A Cuban bandleader named Perez Prado is credited with starting the Mambo dance craze in the mid-1950s. The Mambo, with its fusion of Swing and Cuban music, is essentially a Rumba with a break on 2 and 4 in 4/4 time. It is danced in a closed position, but does include breakaway steps much like the other Latin dances.
Back in the good old days of Elvis Presley and Chuck Berry, the East Coast Swing originated as a simplified 6-count triple step dance. The East Coast Swing dance pattern moves smoothly either forward/back or side to side while circling freely around the floor with a very playful, effervescent nature. The basic step is triple step, triple step, rock step.
The Jive is an international competitive Swing dance with elements of the Lindy Hop and Jitterbug. It is characterized by up-tempo single time music danced with triple steps which are done predominantly on the toes with very little movement.
Although introduced in 1917, it was only adopted by Brazilian society in 1930 as a ballroom dance. The jovial Samba was introduced in the United States in 1939 by the late Carmen Miranda.
It is sometimes referred to as a Samba, Carioca, a Baion or a Batucado, differing only in tempos as the dances are very similar. The style is to bounce steadily and smoothly in 2/4 meter while flexing and straightening the knees as weight is transferred from the ball to the flat of the foot.
The West Coast Swing originated from the Savoy Style Lindy dance. This dance soon became popular in California nightclubs during the 1930s and 1940s thanks to Dean Collins, a famous movie dancer and choreographer who is said to have brought the dance to Hollywood.
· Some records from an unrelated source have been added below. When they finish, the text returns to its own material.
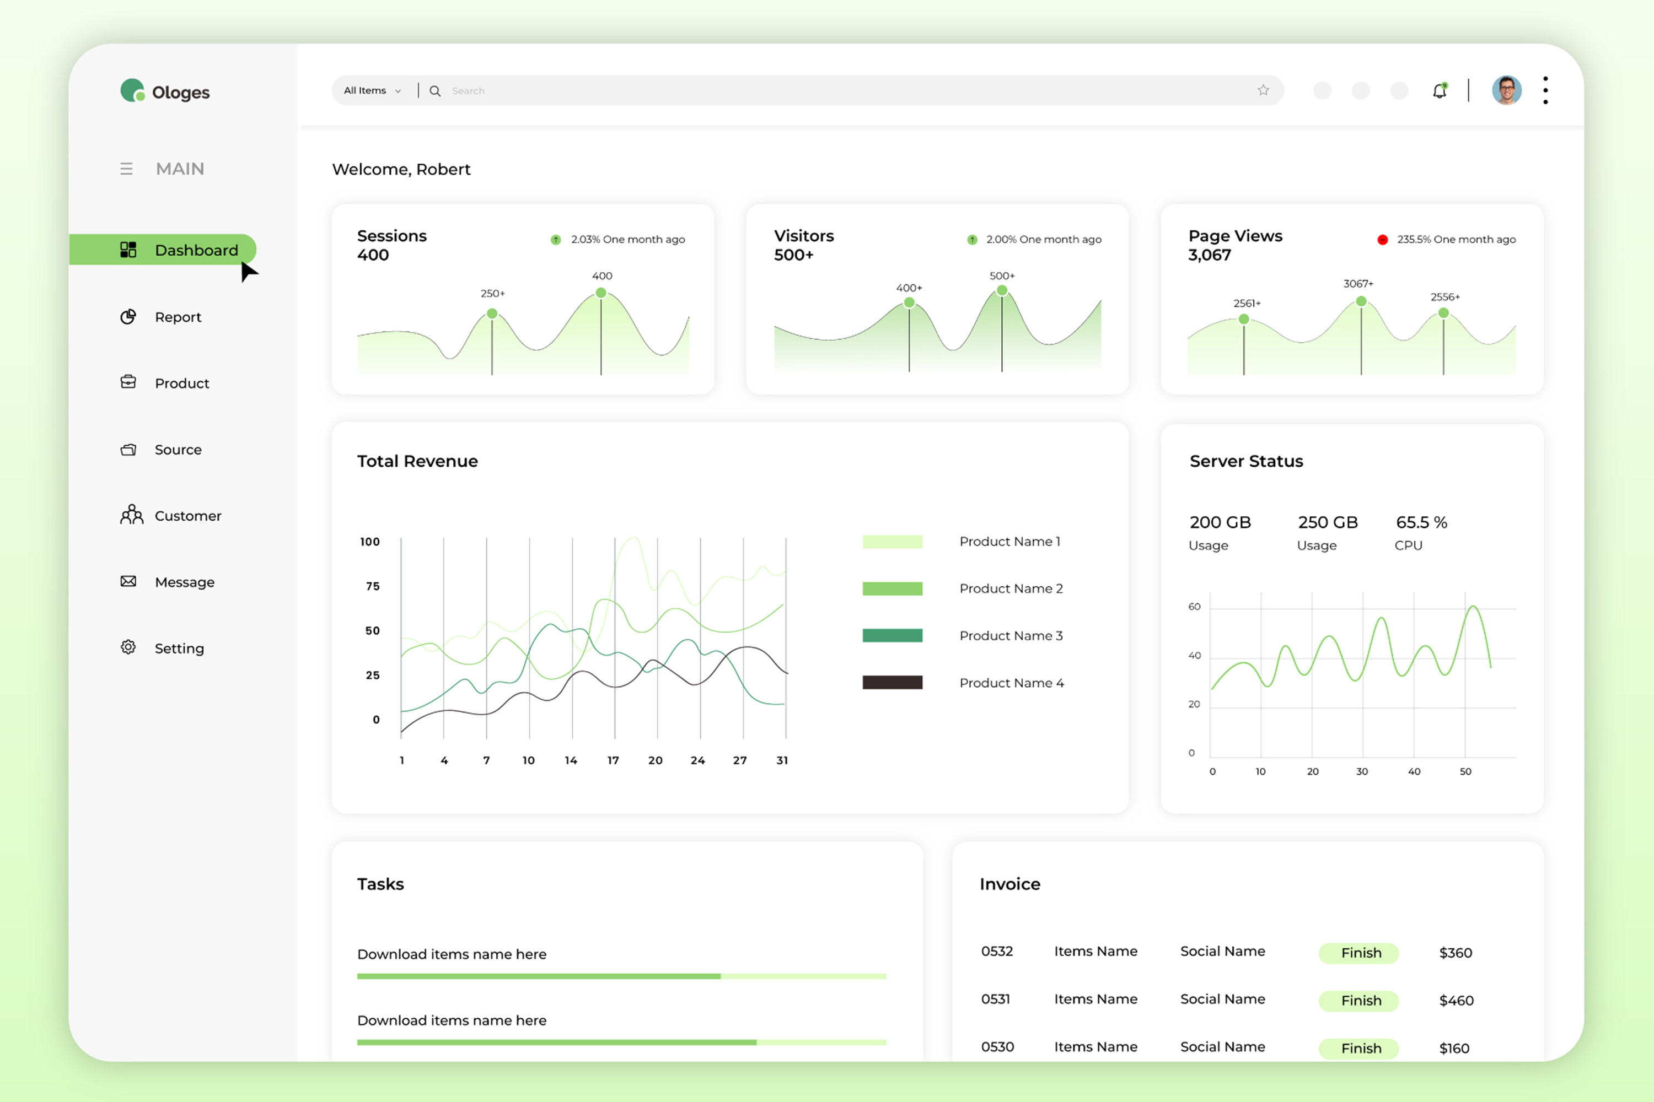The image size is (1654, 1102).
Task: Click the three-dot vertical menu icon
Action: (x=1545, y=90)
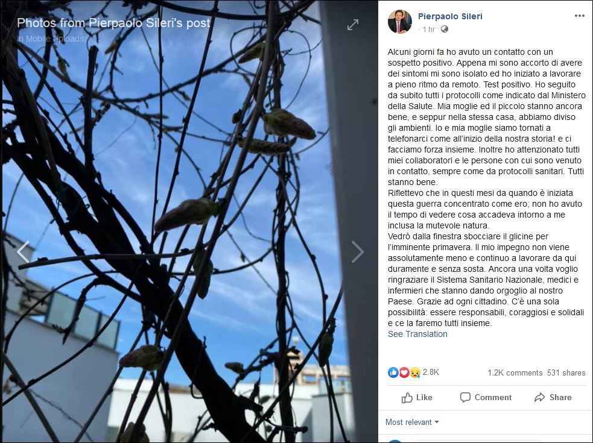Viewport: 593px width, 443px height.
Task: Enter fullscreen via the expand arrows icon
Action: pos(353,25)
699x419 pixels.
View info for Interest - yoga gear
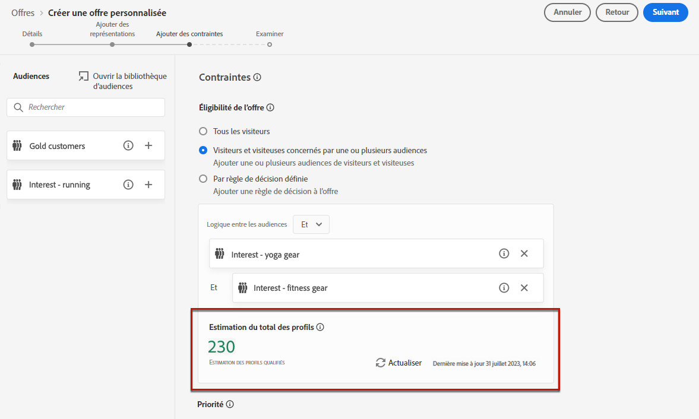pos(504,253)
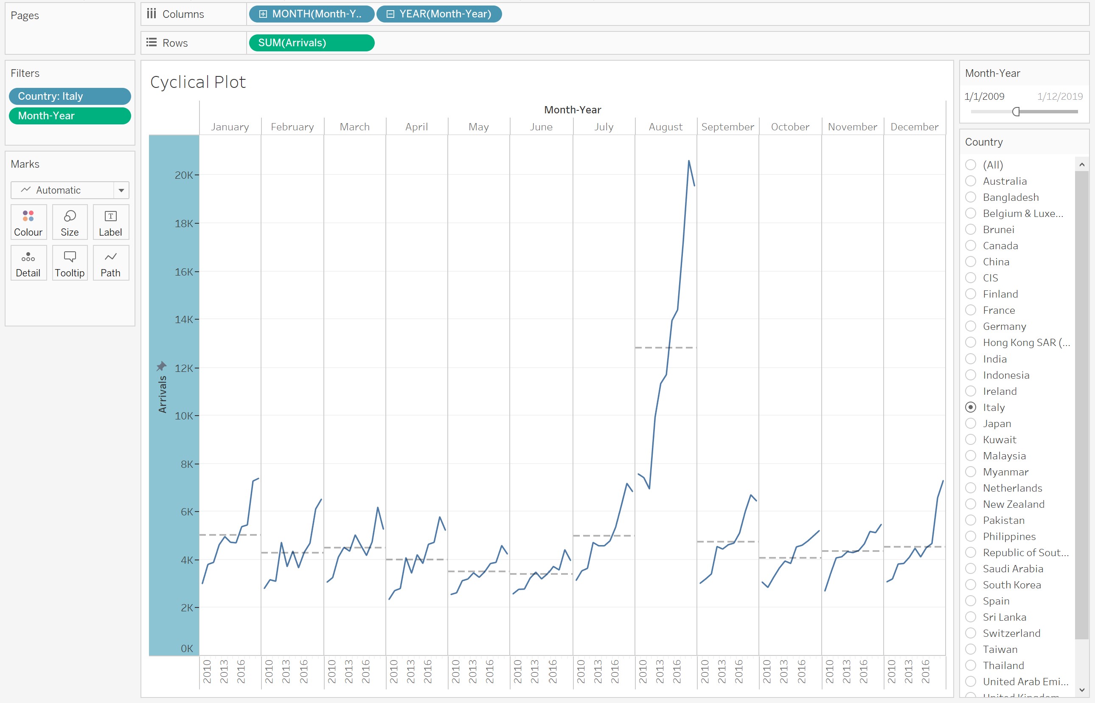Image resolution: width=1095 pixels, height=703 pixels.
Task: Click the Month-Year date range slider handle
Action: pyautogui.click(x=1016, y=111)
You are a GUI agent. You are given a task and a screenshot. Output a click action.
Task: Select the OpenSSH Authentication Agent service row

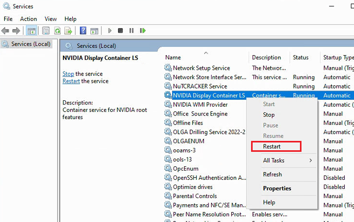tap(209, 178)
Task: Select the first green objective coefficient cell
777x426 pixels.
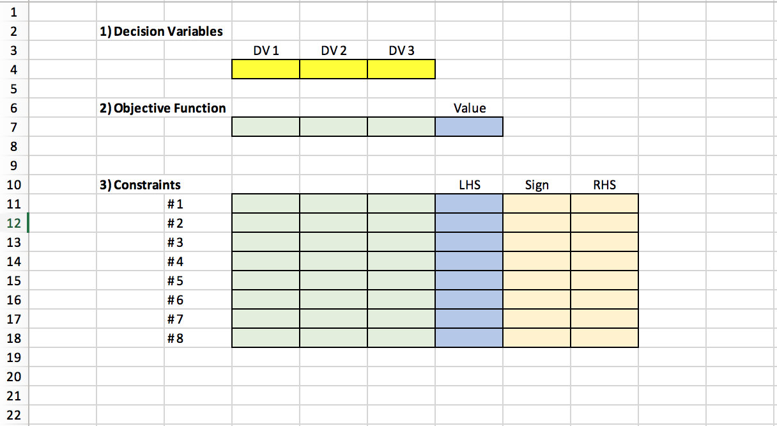Action: click(x=265, y=127)
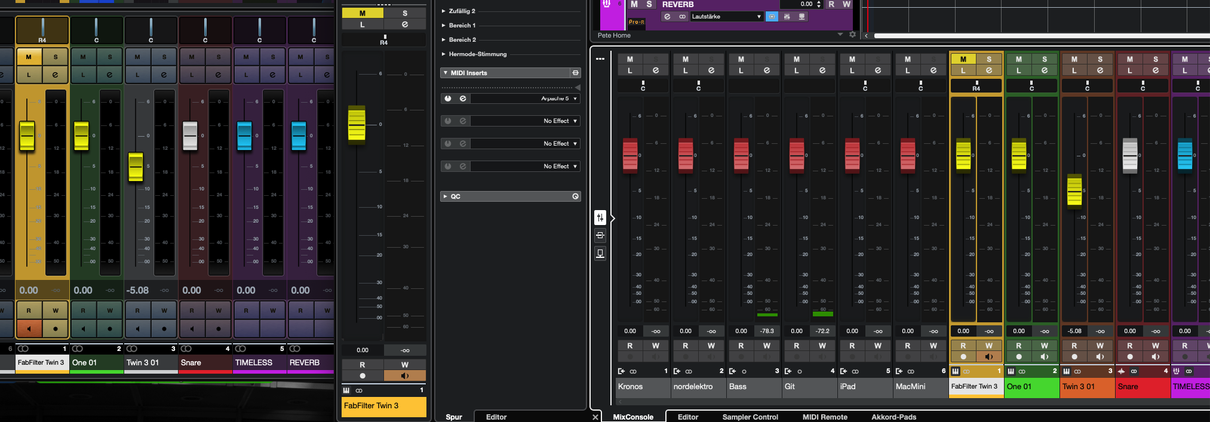Click record enable dot on Snare channel
The width and height of the screenshot is (1210, 422).
(1129, 357)
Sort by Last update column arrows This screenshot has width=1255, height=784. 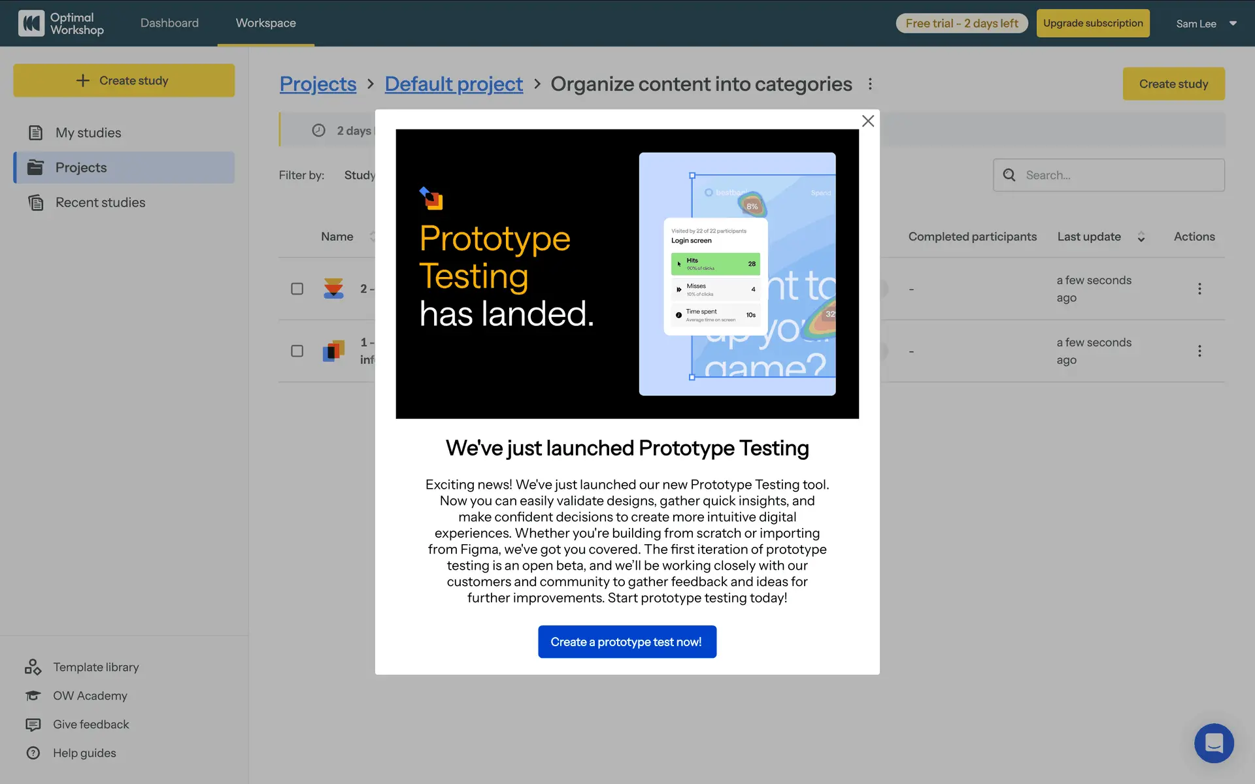1141,237
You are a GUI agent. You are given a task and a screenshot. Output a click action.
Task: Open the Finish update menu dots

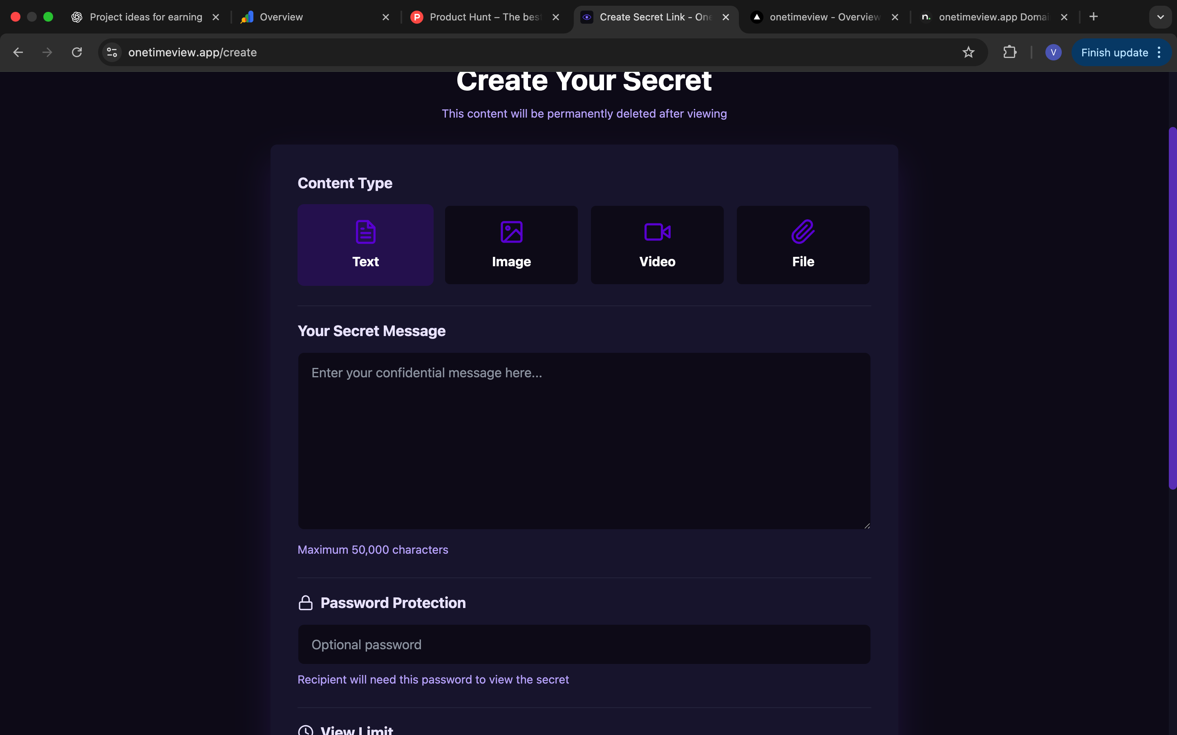click(1159, 53)
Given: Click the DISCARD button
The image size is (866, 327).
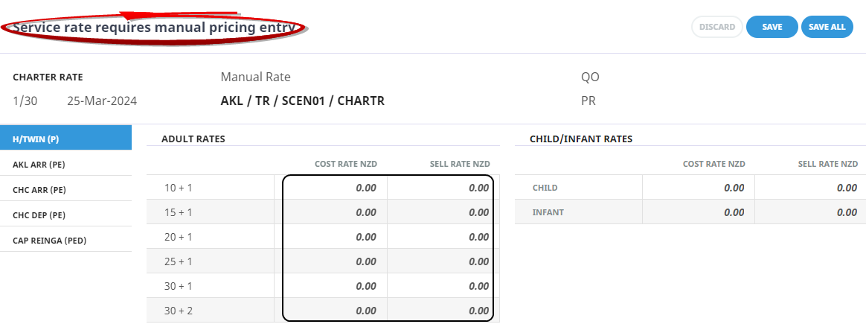Looking at the screenshot, I should tap(717, 27).
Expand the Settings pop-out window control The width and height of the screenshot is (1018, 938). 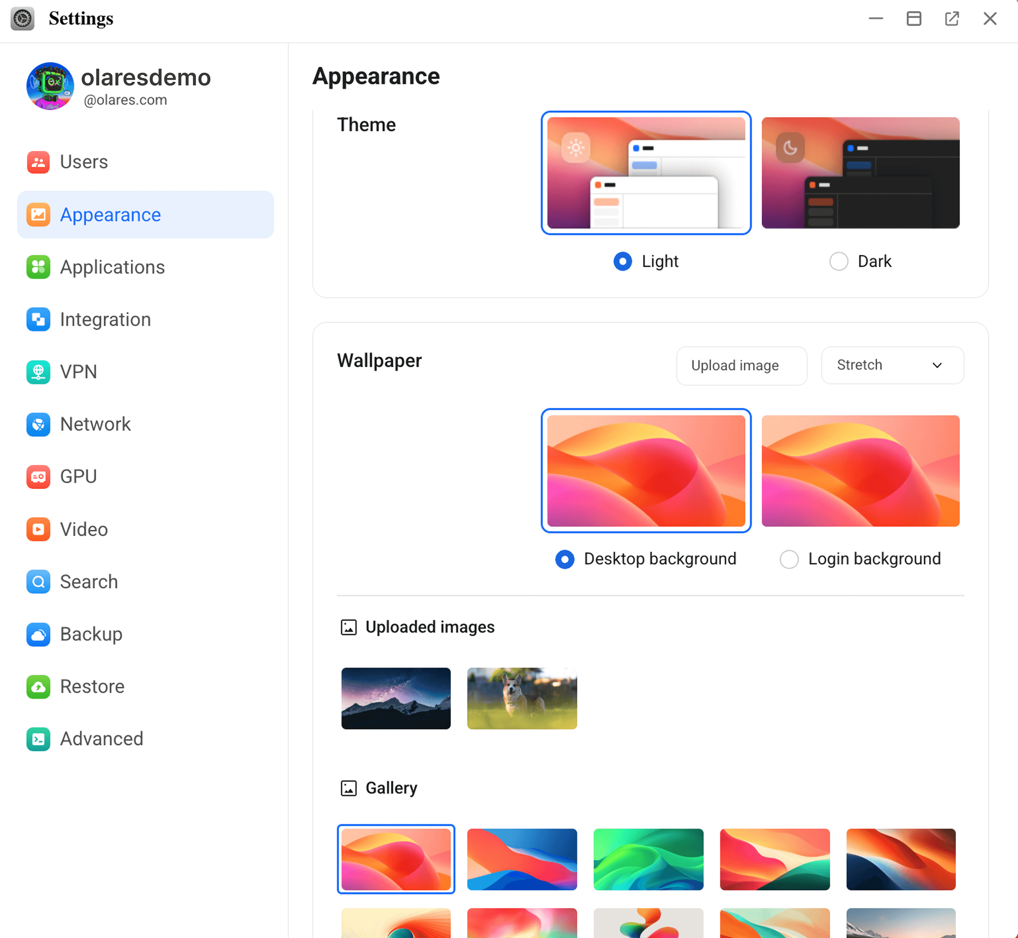point(952,18)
The official state dance of California, it incorporates slot movements, taps and shuffles, coaster steps, and push and pull action of the dancers. It is known for its “dancing in a slot” appearance where the man dances in place while the woman travels back and forth giving the dance a very “groovy” sinuous feel.
West Coast Swing
The Bolero, originating in Spain, is danced to a very slow Rumba rhythm. The Bolero has a very romantic and silky feel to it, with its slip pivot and body rise which is danced to dreamy music usually accompanied by vocals in 4/4 time. In Bolero you become one with your partner with slow, sweeping motions which are combined with subtle percussion effects, and usually implemented with Conga or Bongos.